BigBangA mente de Deus esteve por trás de teorias científicas complexas como a do Big Bang, e os cristãos devem rejeitar a ideia de que o Universo tenha surgido por acaso. O Universo não é fruto do acaso, como alguns querem que acreditemos. Contemplando (o Universo), somos convidados a enxergar algo profundo nele: a sabedoria do Criador, a criatividade inesgotável de Deus. Algumas teorias científicas são "mentalmente limitadoras" porque "chegam apenas até certo ponto (…) e não conseguem explicar a realidade última (…)

No último dia 06, “Dia de Reis” (ainda sobre os reis magos, sugiro a leitura do post Natal – Um pouco mais sobre os magos… ), o Papa Bento XVI disse a 10 mil fiéis, na basílica de São Pedro, que Deus é o responsável pelo Big Bang, conforme suas palavras destacadas acima.

Podemos colocar as coisas em seus devidos lugares?

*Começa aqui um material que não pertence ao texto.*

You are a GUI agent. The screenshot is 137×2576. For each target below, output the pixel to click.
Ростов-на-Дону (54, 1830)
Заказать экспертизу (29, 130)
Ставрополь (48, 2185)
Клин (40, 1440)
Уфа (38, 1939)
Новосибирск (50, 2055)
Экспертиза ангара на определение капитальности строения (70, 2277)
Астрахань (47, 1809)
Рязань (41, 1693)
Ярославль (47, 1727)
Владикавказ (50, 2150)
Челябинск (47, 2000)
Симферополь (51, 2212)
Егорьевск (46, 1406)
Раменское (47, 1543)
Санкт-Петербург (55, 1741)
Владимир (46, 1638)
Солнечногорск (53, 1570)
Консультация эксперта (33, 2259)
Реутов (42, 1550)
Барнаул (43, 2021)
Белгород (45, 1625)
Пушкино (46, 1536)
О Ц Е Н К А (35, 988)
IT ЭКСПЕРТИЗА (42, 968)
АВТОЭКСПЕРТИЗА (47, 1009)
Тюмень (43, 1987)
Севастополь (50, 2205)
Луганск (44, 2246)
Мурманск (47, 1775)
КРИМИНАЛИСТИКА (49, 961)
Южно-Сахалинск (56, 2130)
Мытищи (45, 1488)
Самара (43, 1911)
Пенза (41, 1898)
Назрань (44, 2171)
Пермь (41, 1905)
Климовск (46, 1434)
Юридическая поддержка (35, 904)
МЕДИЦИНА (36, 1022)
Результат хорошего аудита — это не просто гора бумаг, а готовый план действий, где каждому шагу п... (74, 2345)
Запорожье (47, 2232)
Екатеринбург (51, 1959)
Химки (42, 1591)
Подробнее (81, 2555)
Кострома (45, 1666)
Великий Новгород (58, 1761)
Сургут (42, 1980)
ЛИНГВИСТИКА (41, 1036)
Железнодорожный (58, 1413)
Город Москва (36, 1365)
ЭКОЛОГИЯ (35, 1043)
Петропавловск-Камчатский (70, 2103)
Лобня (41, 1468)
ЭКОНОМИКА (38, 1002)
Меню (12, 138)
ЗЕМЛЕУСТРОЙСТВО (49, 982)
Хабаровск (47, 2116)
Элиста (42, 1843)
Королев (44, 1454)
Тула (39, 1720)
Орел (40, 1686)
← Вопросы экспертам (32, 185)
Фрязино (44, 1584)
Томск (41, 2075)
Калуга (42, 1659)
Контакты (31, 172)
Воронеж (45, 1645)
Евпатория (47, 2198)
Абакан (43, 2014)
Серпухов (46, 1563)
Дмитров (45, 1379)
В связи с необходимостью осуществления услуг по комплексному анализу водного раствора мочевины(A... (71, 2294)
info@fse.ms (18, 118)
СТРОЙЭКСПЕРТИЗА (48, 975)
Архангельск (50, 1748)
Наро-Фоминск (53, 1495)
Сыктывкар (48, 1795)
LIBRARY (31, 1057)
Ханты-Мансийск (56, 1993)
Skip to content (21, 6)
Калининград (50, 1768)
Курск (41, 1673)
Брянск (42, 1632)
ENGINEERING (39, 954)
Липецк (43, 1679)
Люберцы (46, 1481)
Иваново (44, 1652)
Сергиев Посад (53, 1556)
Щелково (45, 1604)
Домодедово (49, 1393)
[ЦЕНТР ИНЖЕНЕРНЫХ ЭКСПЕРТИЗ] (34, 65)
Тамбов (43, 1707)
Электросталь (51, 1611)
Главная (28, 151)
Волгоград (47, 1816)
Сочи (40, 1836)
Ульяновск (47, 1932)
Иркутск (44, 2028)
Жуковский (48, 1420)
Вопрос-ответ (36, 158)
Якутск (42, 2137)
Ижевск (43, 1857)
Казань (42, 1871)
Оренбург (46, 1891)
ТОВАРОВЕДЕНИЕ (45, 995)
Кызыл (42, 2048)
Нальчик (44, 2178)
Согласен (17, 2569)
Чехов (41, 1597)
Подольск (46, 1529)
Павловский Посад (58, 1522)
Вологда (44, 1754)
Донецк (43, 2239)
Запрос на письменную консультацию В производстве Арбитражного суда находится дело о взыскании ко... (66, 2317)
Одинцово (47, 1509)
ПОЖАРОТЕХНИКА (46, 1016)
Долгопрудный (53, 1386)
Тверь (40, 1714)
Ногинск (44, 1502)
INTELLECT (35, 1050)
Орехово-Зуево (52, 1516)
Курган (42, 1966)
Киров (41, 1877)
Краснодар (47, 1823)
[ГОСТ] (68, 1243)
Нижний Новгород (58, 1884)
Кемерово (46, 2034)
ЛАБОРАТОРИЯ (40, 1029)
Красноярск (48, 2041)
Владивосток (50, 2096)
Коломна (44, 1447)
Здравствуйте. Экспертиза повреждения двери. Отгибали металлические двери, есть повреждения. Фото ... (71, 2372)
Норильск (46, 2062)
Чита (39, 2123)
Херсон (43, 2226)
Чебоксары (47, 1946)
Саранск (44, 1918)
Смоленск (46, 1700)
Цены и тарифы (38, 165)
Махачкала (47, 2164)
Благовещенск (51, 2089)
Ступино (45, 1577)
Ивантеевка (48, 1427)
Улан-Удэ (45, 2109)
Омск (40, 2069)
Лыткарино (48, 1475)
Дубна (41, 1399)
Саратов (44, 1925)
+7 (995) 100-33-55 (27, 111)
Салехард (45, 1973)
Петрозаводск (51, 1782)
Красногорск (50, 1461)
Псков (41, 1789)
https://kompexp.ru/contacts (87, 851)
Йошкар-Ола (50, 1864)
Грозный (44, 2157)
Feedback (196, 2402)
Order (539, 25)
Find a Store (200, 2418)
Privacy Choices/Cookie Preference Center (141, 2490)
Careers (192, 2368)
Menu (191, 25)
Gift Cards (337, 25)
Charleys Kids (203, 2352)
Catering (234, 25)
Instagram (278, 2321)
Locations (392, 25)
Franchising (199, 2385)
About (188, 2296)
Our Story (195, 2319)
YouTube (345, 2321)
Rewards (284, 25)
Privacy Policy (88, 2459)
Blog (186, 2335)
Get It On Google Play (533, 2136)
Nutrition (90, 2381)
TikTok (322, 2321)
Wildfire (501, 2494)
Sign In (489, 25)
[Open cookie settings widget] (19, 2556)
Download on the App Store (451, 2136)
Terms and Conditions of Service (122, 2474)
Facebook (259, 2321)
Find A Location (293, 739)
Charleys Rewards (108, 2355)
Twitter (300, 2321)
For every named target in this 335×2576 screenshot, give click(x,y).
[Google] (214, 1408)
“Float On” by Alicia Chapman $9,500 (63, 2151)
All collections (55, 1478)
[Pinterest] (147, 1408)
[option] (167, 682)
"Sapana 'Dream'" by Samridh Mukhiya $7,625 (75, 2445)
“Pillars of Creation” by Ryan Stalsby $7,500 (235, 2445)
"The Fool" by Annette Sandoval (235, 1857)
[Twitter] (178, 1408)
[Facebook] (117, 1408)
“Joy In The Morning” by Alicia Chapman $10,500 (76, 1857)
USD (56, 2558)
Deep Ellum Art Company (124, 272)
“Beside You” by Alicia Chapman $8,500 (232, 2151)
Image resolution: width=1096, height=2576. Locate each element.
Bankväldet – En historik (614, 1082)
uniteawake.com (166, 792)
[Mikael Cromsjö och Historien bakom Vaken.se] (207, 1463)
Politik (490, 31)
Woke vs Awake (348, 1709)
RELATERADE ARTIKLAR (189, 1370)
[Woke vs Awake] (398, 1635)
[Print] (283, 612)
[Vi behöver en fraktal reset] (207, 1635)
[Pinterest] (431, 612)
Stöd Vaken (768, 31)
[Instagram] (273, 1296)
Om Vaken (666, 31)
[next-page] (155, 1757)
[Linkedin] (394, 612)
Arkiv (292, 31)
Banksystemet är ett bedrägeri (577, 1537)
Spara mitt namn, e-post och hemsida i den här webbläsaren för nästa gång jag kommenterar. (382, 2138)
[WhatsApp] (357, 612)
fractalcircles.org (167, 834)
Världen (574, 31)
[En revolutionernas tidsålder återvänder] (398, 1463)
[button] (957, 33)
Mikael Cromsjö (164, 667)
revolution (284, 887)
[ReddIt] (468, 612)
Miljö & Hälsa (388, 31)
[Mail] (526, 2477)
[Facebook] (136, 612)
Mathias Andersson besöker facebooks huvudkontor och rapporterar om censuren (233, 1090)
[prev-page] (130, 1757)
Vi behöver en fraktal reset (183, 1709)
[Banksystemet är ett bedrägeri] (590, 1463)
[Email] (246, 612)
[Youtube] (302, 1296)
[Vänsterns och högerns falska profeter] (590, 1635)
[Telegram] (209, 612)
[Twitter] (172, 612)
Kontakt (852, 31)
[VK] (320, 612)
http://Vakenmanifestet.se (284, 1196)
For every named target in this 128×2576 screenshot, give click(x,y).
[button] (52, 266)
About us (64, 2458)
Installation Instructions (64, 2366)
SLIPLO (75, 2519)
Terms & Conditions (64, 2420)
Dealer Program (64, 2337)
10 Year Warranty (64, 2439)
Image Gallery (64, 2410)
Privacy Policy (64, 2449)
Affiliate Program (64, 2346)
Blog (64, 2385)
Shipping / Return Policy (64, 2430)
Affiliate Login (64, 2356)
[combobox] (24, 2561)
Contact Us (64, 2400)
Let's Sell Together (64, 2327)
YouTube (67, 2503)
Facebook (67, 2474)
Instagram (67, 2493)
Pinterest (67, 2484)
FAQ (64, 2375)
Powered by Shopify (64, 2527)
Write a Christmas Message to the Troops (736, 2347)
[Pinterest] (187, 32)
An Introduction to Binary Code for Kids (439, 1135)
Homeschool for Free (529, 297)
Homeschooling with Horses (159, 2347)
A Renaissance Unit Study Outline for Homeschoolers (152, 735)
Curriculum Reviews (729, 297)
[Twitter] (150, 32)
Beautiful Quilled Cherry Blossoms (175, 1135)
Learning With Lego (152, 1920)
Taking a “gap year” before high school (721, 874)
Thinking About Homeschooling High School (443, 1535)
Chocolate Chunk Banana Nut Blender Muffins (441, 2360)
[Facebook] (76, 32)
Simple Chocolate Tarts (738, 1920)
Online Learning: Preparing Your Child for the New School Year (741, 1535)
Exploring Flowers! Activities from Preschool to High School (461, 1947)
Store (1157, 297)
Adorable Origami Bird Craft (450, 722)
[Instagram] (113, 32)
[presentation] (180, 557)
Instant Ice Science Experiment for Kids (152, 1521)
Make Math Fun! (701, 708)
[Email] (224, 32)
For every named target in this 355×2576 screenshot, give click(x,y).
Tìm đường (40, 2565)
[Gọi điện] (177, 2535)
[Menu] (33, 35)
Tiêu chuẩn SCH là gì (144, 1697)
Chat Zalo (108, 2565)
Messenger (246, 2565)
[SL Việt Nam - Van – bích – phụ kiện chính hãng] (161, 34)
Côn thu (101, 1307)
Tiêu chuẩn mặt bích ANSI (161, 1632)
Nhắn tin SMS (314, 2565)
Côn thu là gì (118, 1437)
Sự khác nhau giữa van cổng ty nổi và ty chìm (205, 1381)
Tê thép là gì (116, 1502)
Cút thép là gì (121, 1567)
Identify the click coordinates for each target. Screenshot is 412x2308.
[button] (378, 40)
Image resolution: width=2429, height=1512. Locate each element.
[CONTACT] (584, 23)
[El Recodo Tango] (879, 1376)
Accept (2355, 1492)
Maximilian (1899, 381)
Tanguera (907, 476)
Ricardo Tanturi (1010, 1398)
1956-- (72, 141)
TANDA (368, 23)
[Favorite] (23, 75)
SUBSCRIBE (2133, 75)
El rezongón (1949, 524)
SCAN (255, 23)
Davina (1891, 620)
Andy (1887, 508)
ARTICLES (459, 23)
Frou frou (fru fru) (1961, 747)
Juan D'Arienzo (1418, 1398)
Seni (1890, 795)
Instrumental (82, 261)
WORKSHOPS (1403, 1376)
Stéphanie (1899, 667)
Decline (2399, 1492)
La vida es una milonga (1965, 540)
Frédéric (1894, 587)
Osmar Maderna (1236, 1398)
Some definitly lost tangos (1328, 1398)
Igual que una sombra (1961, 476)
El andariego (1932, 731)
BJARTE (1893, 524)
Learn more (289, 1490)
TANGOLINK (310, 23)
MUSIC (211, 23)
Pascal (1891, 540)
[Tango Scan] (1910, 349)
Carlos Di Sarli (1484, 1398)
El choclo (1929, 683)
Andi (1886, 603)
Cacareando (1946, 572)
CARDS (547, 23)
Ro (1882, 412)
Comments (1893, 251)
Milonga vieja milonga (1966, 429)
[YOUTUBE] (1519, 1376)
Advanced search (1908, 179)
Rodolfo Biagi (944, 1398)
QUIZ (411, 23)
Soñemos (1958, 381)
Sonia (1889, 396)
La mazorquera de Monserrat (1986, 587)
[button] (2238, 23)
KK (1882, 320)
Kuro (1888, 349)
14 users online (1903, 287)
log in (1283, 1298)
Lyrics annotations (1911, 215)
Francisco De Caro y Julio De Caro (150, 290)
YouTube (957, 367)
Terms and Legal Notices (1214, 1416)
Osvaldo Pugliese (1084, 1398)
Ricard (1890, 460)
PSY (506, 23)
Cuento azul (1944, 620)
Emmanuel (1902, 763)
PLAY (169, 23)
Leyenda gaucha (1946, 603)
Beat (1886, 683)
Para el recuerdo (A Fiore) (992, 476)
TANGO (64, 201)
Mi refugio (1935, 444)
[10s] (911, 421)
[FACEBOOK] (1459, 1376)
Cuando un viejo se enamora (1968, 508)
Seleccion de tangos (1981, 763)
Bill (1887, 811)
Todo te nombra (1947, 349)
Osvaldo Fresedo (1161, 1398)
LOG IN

Creio que sim. Para isso vamos analisar por partes as palavras de Bento XVI.

A mente de Deus esteve por trás de teorias científicas complexas como a do Big Bang (…)

Eu diria que, apesar das evidências a respeito do Big Bang, o Papa, ou a Igreja, ambos talvez tenham se precipitado. Me pareceu um ato meio “desesperado”, onde ambos tenham se arriscado desnecessariamente.

A ciência é incompleta e inacabada por natureza e está sempre revendo a si mesma. Sabemos muito pouco sobre o Big Bang, apesar de já termos avançado muito. Ao meu ver, existe uma enorme probabilidade de ainda mudarmos nossa visão sobre a relação entre a origem do universo e o Big Bang, apesar de ser muito improvável que ambas as coisas se desvinculem.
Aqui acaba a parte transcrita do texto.